* START *

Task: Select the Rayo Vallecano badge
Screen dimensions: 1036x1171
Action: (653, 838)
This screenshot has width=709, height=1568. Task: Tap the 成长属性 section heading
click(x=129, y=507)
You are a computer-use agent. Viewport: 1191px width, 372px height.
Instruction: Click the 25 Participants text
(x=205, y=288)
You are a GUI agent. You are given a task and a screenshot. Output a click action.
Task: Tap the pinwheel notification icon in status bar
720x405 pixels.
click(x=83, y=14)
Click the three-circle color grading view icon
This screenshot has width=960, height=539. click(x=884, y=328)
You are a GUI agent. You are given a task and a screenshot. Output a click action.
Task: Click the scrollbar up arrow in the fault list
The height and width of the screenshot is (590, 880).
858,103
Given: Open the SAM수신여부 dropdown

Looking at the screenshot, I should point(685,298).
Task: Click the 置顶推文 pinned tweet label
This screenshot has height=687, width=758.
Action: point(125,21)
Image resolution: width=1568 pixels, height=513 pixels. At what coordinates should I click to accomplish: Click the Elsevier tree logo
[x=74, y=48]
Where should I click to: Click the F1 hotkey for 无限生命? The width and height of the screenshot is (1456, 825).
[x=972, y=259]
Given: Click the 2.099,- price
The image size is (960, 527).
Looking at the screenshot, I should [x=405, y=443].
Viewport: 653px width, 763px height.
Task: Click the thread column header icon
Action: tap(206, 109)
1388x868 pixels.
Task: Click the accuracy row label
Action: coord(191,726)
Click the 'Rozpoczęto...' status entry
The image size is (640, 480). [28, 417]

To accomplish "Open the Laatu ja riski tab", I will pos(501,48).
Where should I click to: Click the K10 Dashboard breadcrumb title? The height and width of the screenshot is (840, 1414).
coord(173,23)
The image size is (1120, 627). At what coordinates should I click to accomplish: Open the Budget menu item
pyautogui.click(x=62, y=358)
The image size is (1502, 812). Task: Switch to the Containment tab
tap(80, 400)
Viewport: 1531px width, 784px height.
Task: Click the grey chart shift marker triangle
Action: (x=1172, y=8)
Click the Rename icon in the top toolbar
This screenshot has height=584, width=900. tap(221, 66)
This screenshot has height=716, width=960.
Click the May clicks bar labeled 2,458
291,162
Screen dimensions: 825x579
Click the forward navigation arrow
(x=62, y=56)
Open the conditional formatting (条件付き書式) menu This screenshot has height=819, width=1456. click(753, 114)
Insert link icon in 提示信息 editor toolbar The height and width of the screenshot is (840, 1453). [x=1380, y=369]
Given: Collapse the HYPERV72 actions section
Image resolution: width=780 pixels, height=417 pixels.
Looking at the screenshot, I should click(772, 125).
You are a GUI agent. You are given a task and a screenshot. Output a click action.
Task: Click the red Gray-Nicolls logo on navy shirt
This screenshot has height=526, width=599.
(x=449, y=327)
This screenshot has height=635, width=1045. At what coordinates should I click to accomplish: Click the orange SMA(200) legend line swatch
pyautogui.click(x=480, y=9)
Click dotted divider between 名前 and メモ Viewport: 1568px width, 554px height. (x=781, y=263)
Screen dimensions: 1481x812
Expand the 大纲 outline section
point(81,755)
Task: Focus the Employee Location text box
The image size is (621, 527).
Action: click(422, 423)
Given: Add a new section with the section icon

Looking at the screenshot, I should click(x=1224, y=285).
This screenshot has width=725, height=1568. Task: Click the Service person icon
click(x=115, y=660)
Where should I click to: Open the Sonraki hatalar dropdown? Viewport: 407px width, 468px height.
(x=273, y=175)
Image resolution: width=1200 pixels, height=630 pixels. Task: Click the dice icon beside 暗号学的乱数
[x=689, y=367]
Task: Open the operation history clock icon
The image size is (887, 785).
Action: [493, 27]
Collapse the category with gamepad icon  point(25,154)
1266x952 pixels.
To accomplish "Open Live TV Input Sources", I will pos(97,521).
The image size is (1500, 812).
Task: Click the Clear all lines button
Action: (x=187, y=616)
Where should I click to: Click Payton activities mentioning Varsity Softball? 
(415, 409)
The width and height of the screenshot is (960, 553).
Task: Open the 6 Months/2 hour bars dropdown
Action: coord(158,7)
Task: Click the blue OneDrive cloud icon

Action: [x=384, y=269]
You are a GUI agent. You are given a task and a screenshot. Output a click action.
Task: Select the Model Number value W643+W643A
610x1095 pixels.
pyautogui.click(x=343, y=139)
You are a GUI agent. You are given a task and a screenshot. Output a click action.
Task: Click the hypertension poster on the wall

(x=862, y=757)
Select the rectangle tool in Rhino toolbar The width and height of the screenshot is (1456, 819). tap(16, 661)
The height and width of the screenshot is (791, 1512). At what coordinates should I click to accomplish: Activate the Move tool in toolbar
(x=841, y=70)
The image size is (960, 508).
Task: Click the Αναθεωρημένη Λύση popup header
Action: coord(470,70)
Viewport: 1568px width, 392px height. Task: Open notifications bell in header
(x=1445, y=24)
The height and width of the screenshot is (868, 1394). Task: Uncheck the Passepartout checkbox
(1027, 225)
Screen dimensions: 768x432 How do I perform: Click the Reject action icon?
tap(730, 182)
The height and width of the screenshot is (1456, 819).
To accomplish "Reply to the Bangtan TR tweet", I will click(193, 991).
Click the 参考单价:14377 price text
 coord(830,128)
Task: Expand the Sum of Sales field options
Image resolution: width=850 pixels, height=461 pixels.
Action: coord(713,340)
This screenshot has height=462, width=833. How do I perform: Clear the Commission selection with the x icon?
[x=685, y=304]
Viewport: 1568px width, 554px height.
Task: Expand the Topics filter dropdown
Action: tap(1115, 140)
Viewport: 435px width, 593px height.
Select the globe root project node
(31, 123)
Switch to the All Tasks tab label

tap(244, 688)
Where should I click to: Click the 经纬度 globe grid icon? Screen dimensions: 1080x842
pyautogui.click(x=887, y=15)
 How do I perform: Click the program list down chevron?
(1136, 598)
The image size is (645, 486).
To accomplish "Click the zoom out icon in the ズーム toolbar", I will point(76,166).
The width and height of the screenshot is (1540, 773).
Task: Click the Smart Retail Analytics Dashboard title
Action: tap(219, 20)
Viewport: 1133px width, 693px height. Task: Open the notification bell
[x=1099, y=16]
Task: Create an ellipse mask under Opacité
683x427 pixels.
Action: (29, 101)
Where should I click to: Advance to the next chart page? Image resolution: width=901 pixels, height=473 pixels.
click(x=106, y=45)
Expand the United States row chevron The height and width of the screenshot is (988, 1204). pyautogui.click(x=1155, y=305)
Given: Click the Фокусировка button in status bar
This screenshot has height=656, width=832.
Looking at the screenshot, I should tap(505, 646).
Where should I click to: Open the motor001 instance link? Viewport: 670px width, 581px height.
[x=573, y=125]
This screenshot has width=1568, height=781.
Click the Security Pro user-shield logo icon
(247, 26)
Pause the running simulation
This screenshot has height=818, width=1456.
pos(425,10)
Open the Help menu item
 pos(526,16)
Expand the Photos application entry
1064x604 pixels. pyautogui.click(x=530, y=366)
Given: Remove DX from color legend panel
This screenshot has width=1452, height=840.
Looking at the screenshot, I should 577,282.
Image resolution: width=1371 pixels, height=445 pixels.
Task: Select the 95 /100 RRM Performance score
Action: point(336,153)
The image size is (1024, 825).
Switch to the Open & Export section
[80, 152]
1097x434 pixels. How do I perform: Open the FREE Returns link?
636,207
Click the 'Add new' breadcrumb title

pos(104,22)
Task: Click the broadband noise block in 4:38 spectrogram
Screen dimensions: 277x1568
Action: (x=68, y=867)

* END *

- Given task: Retype the listing above line for line, with no changes to any wording, number, or punctuation.

- Complete answer:
Task: Select the Rayo Vallecano badge
Screen dimensions: 1036x1171
Action: (653, 838)
This screenshot has width=709, height=1568. Task: Tap the 成长属性 section heading
click(x=129, y=507)
You are a computer-use agent. Viewport: 1191px width, 372px height.
Instruction: Click the 25 Participants text
(x=205, y=288)
You are a GUI agent. You are given a task and a screenshot. Output a click action.
Task: Tap the pinwheel notification icon in status bar
720x405 pixels.
click(x=83, y=14)
Click the three-circle color grading view icon
This screenshot has width=960, height=539. click(x=884, y=328)
You are a GUI agent. You are given a task and a screenshot. Output a click action.
Task: Click the scrollbar up arrow in the fault list
The height and width of the screenshot is (590, 880).
858,103
Given: Open the SAM수신여부 dropdown

Looking at the screenshot, I should point(685,298).
Task: Click the 置顶推文 pinned tweet label
This screenshot has height=687, width=758.
Action: point(125,21)
Image resolution: width=1568 pixels, height=513 pixels. At what coordinates should I click to accomplish: Click the Elsevier tree logo
[x=74, y=48]
Where should I click to: Click the F1 hotkey for 无限生命? The width and height of the screenshot is (1456, 825).
[x=972, y=259]
Given: Click the 2.099,- price
The image size is (960, 527).
Looking at the screenshot, I should [x=405, y=443].
Viewport: 653px width, 763px height.
Task: Click the thread column header icon
Action: tap(206, 109)
1388x868 pixels.
Task: Click the accuracy row label
Action: coord(191,726)
Click the 'Rozpoczęto...' status entry
The image size is (640, 480). [28, 417]

To accomplish "Open the Laatu ja riski tab", I will pos(501,48).
Where should I click to: Click the K10 Dashboard breadcrumb title? The height and width of the screenshot is (840, 1414).
coord(173,23)
The image size is (1120, 627). At what coordinates should I click to accomplish: Open the Budget menu item
pyautogui.click(x=62, y=358)
The image size is (1502, 812). Task: Switch to the Containment tab
tap(80, 400)
Viewport: 1531px width, 784px height.
Task: Click the grey chart shift marker triangle
Action: (x=1172, y=8)
Click the Rename icon in the top toolbar
This screenshot has height=584, width=900. tap(221, 66)
This screenshot has height=716, width=960.
Click the May clicks bar labeled 2,458
291,162
Screen dimensions: 825x579
Click the forward navigation arrow
(x=62, y=56)
Open the conditional formatting (条件付き書式) menu This screenshot has height=819, width=1456. click(753, 114)
Insert link icon in 提示信息 editor toolbar The height and width of the screenshot is (840, 1453). [x=1380, y=369]
Given: Collapse the HYPERV72 actions section
Image resolution: width=780 pixels, height=417 pixels.
Looking at the screenshot, I should click(772, 125).
You are a GUI agent. You are given a task and a screenshot. Output a click action.
Task: Click the red Gray-Nicolls logo on navy shirt
This screenshot has height=526, width=599.
(x=449, y=327)
This screenshot has height=635, width=1045. At what coordinates should I click to accomplish: Click the orange SMA(200) legend line swatch
pyautogui.click(x=480, y=9)
Click dotted divider between 名前 and メモ Viewport: 1568px width, 554px height. (x=781, y=263)
Screen dimensions: 1481x812
Expand the 大纲 outline section
point(81,755)
Task: Focus the Employee Location text box
The image size is (621, 527).
Action: click(422, 423)
Given: Add a new section with the section icon

Looking at the screenshot, I should click(x=1224, y=285).
This screenshot has width=725, height=1568. Task: Click the Service person icon
click(x=115, y=660)
Where should I click to: Open the Sonraki hatalar dropdown? Viewport: 407px width, 468px height.
(x=273, y=175)
Image resolution: width=1200 pixels, height=630 pixels. Task: Click the dice icon beside 暗号学的乱数
[x=689, y=367]
Task: Open the operation history clock icon
The image size is (887, 785).
Action: [493, 27]
Collapse the category with gamepad icon  point(25,154)
1266x952 pixels.
To accomplish "Open Live TV Input Sources", I will pos(97,521).
The image size is (1500, 812).
Task: Click the Clear all lines button
Action: (x=187, y=616)
Where should I click to: Click Payton activities mentioning Varsity Softball? 
(415, 409)
The width and height of the screenshot is (960, 553).
Task: Open the 6 Months/2 hour bars dropdown
Action: coord(158,7)
Task: Click the blue OneDrive cloud icon

Action: [x=384, y=269]
You are a GUI agent. You are given a task and a screenshot. Output a click action.
Task: Select the Model Number value W643+W643A
610x1095 pixels.
pyautogui.click(x=343, y=139)
You are a GUI agent. You are given a task and a screenshot. Output a click action.
Task: Click the hypertension poster on the wall

(x=862, y=757)
Select the rectangle tool in Rhino toolbar The width and height of the screenshot is (1456, 819). tap(16, 661)
The height and width of the screenshot is (791, 1512). At what coordinates should I click to accomplish: Activate the Move tool in toolbar
(x=841, y=70)
The image size is (960, 508).
Task: Click the Αναθεωρημένη Λύση popup header
Action: coord(470,70)
Viewport: 1568px width, 392px height. Task: Open notifications bell in header
(x=1445, y=24)
The height and width of the screenshot is (868, 1394). Task: Uncheck the Passepartout checkbox
(1027, 225)
Screen dimensions: 768x432 How do I perform: Click the Reject action icon?
tap(730, 182)
The height and width of the screenshot is (1456, 819).
To accomplish "Reply to the Bangtan TR tweet", I will click(193, 991).
Click the 参考单价:14377 price text
 coord(830,128)
Task: Expand the Sum of Sales field options
Image resolution: width=850 pixels, height=461 pixels.
Action: coord(713,340)
This screenshot has height=462, width=833. How do I perform: Clear the Commission selection with the x icon?
[x=685, y=304]
Viewport: 1568px width, 554px height.
Task: Expand the Topics filter dropdown
Action: tap(1115, 140)
Viewport: 435px width, 593px height.
Select the globe root project node
(31, 123)
Switch to the All Tasks tab label

tap(244, 688)
Where should I click to: Click the 经纬度 globe grid icon? Screen dimensions: 1080x842
pyautogui.click(x=887, y=15)
 How do I perform: Click the program list down chevron?
(1136, 598)
The image size is (645, 486).
To accomplish "Click the zoom out icon in the ズーム toolbar", I will point(76,166).
The width and height of the screenshot is (1540, 773).
Task: Click the Smart Retail Analytics Dashboard title
Action: tap(219, 20)
Viewport: 1133px width, 693px height. Task: Open the notification bell
[x=1099, y=16]
Task: Create an ellipse mask under Opacité
683x427 pixels.
Action: (29, 101)
Where should I click to: Advance to the next chart page? Image resolution: width=901 pixels, height=473 pixels.
click(x=106, y=45)
Expand the United States row chevron The height and width of the screenshot is (988, 1204). pyautogui.click(x=1155, y=305)
Given: Click the Фокусировка button in status bar
This screenshot has height=656, width=832.
Looking at the screenshot, I should tap(505, 646).
Where should I click to: Open the motor001 instance link? Viewport: 670px width, 581px height.
[x=573, y=125]
This screenshot has width=1568, height=781.
Click the Security Pro user-shield logo icon
(247, 26)
Pause the running simulation
This screenshot has height=818, width=1456.
pos(425,10)
Open the Help menu item
 pos(526,16)
Expand the Photos application entry
1064x604 pixels. pyautogui.click(x=530, y=366)
Given: Remove DX from color legend panel
This screenshot has width=1452, height=840.
Looking at the screenshot, I should 577,282.
Image resolution: width=1371 pixels, height=445 pixels.
Task: Select the 95 /100 RRM Performance score
Action: point(336,153)
The image size is (1024, 825).
Switch to the Open & Export section
[80, 152]
1097x434 pixels. How do I perform: Open the FREE Returns link?
636,207
Click the 'Add new' breadcrumb title

pos(104,22)
Task: Click the broadband noise block in 4:38 spectrogram
Screen dimensions: 277x1568
Action: (x=68, y=867)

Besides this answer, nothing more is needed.